Amyotrophic Lateral Sclerosis (ALS) is a progressive neuromuscular disease in which the motor nerve cells in the brain and spinal cord progressively degenerate. As motor neurons degenerate, they lose their ability to send signals to the muscles. This leads to muscle atrophy and muscle weakness as the muscles waste away.
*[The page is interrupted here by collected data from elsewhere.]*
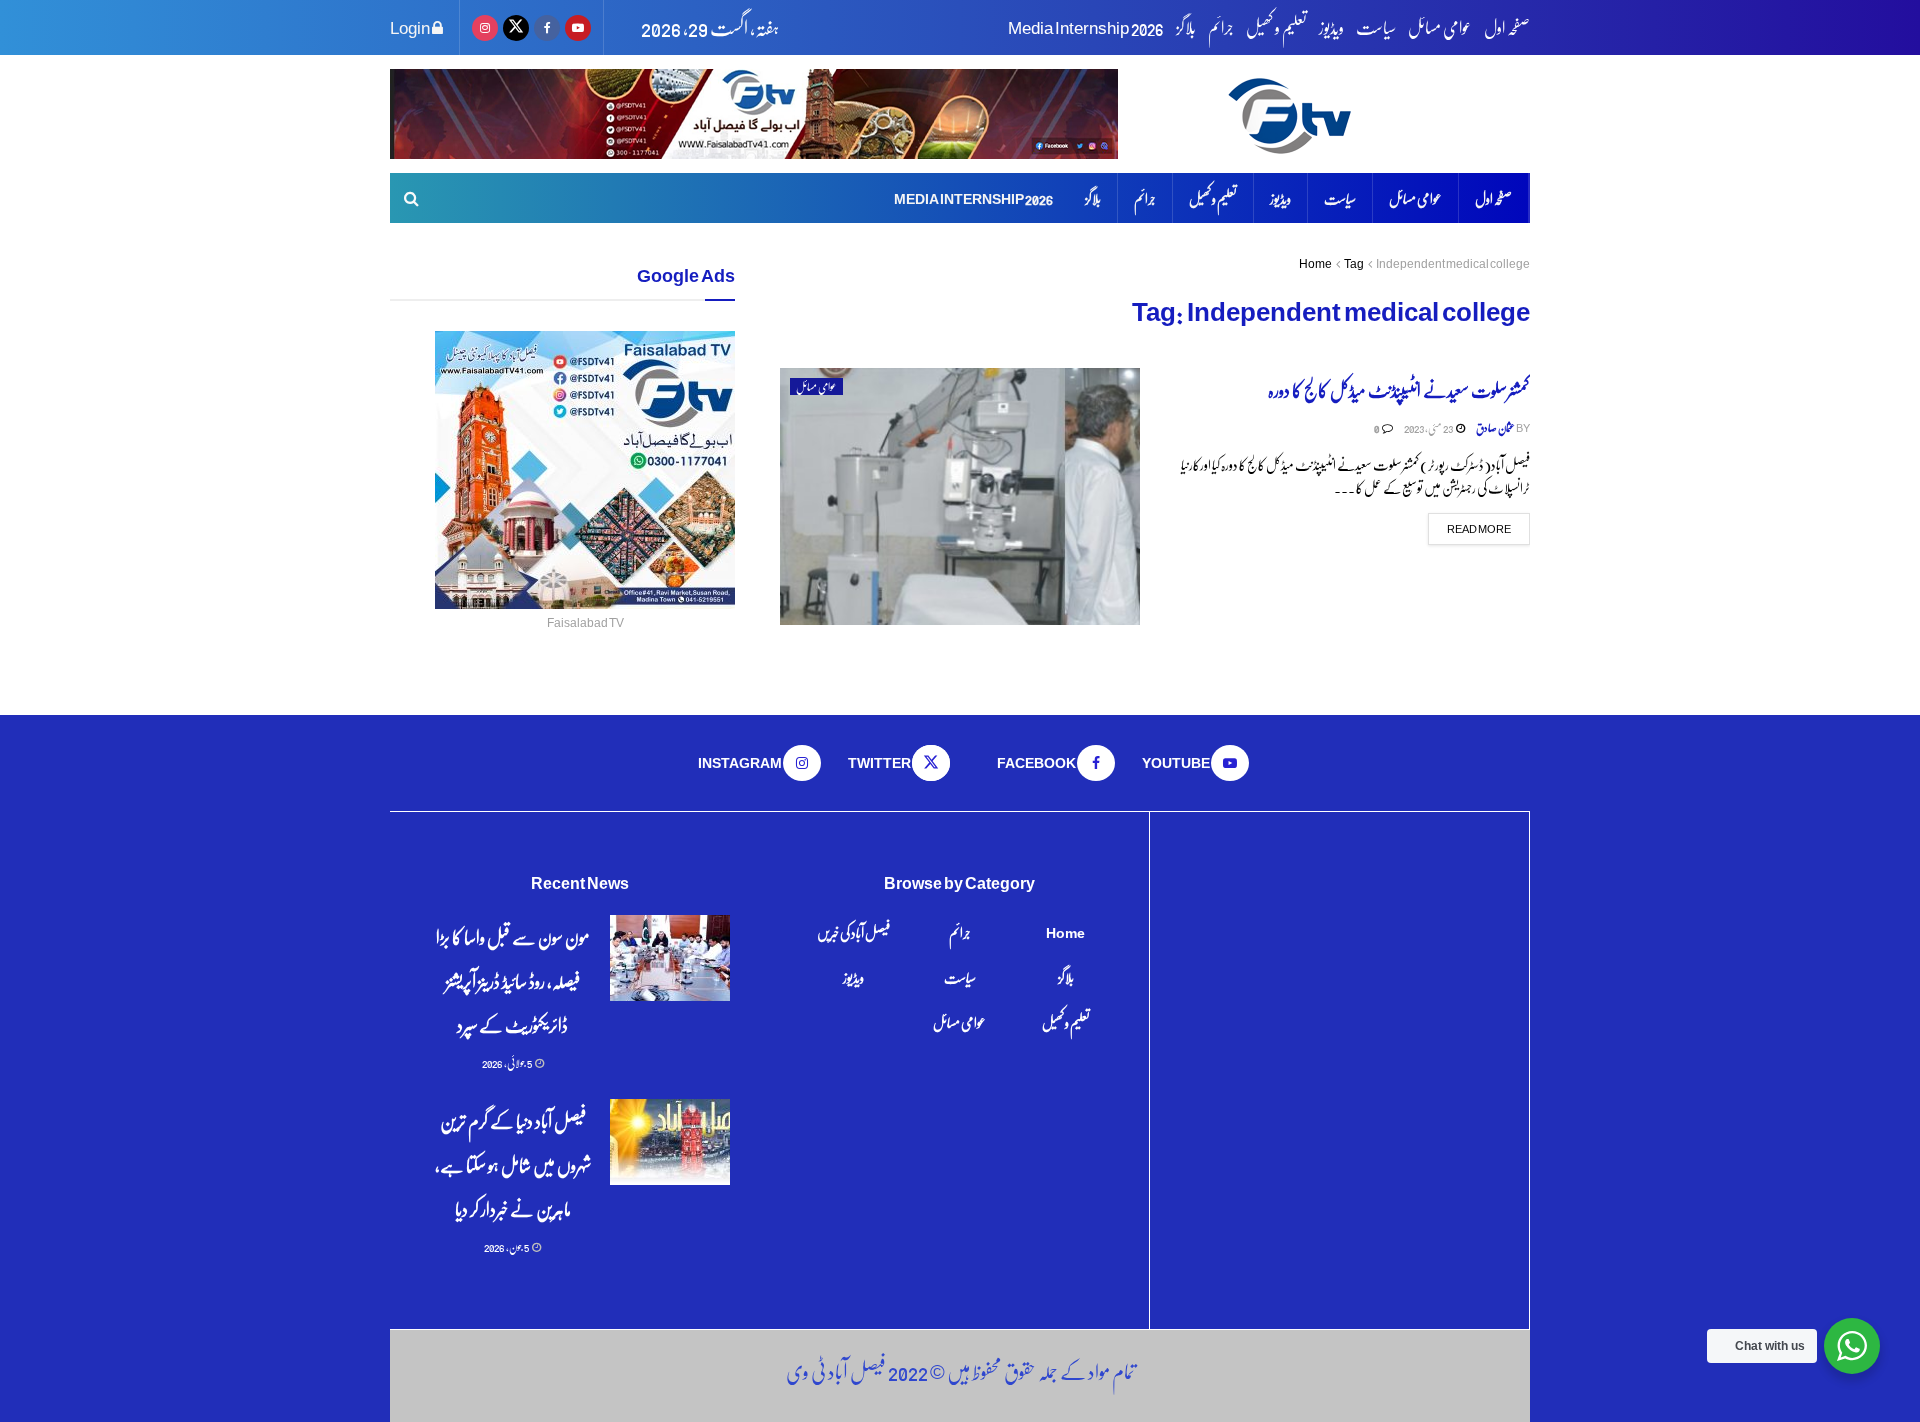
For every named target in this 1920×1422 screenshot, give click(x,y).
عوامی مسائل (1440, 27)
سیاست (1376, 27)
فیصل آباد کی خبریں (853, 932)
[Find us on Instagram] (485, 27)
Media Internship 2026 (1086, 27)
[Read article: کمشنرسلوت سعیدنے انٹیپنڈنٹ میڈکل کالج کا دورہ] (960, 496)
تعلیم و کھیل (1276, 27)
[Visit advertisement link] (754, 114)
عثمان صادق (1495, 427)
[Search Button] (411, 198)
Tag (1354, 263)
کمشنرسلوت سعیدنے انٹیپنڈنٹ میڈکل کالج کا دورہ (1399, 389)
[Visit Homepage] (1375, 114)
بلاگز (1186, 27)
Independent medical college (1453, 263)
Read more (1469, 527)
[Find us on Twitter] (516, 27)
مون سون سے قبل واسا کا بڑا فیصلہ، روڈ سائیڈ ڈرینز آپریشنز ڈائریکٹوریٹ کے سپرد (513, 980)
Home (1315, 263)
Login (411, 27)
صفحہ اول (1507, 27)
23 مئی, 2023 (1429, 427)
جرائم (1221, 27)
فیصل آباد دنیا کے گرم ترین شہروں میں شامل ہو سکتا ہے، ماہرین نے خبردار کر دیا (513, 1164)
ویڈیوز (1331, 27)
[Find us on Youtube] (578, 27)
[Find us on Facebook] (547, 27)
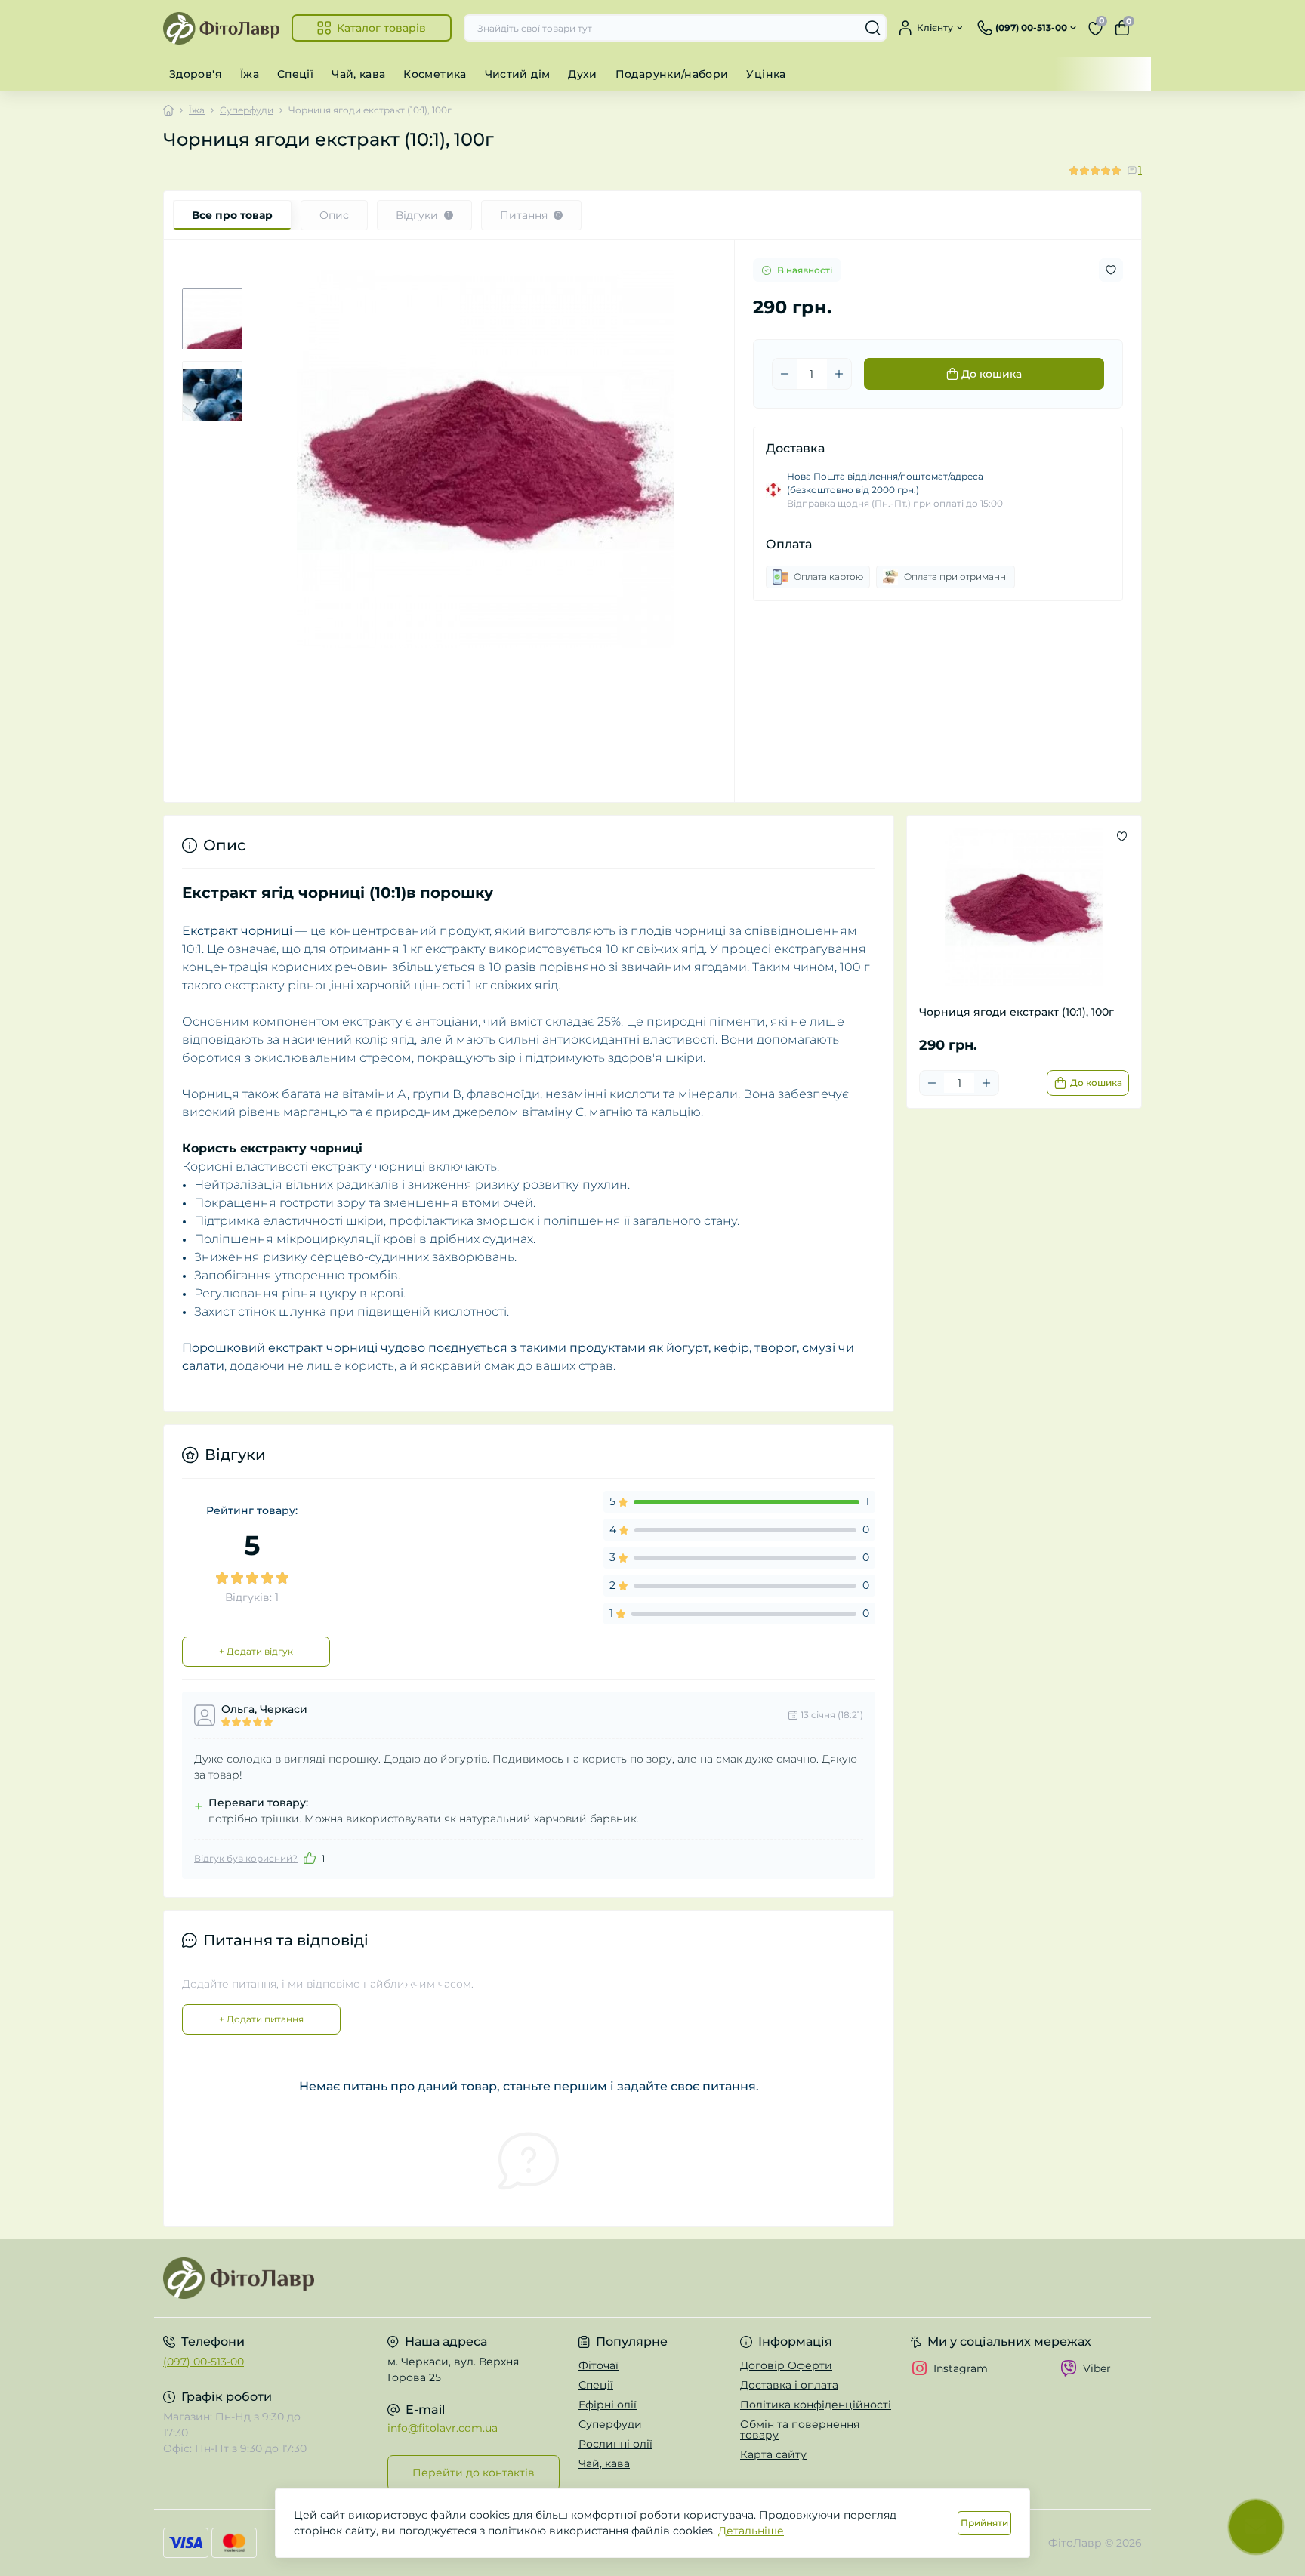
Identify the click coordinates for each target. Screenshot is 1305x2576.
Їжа (249, 74)
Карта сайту (773, 2454)
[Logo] (221, 28)
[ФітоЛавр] (403, 2278)
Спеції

ALS is also commonly known as Lou Gehrig’s disease. It does not affect intellectual reasoning, hearing, taste, smell, or touch. It affects as many as 30,000 people in the United States, with 5,000 new cases diagnosed each year. In most cases, the cause of ALS is known.
There are a couple of known genetic markers for developing ALS (including mutations in the gene for the enzymes superoxide dismutase 1 (SOD1) or copper-zinc superoxide dismutase), but the vast majority of those who develop ALS do not have a known genetic marker.
The Human Brain Project, a long-term brain research initiative, is investigating ALS along with other neuromuscular diseases. The Human Brain Projects utilizes computing, neuroinformatics, and artificial intelligence in their pursuit of advancing neuroscience and brain-related medicine.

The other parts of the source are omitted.